BEGIN
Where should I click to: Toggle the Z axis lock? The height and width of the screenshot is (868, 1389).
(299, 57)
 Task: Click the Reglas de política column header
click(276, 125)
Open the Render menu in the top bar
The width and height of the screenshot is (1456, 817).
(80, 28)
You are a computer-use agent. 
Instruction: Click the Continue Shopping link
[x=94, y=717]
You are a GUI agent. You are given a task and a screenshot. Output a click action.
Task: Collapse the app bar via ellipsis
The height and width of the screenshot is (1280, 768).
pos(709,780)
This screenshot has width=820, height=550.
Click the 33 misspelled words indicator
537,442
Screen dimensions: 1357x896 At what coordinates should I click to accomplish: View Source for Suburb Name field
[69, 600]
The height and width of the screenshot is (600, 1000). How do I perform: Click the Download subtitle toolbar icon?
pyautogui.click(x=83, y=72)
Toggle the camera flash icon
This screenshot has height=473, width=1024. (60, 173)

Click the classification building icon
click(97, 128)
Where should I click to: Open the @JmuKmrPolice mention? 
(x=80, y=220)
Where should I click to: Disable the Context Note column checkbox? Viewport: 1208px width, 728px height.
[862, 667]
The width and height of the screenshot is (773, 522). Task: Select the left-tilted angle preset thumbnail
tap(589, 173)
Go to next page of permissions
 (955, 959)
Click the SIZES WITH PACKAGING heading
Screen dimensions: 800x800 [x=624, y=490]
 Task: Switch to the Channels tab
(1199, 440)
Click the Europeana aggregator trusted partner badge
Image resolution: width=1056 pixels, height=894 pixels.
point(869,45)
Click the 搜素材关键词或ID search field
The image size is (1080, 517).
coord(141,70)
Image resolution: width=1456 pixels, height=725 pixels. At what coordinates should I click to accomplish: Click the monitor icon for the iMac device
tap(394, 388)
END
* ACTIVITY *
Count every line of the records that includes "agent", and give that number with no other words.

* ANSWER TO THE PROBLEM *
2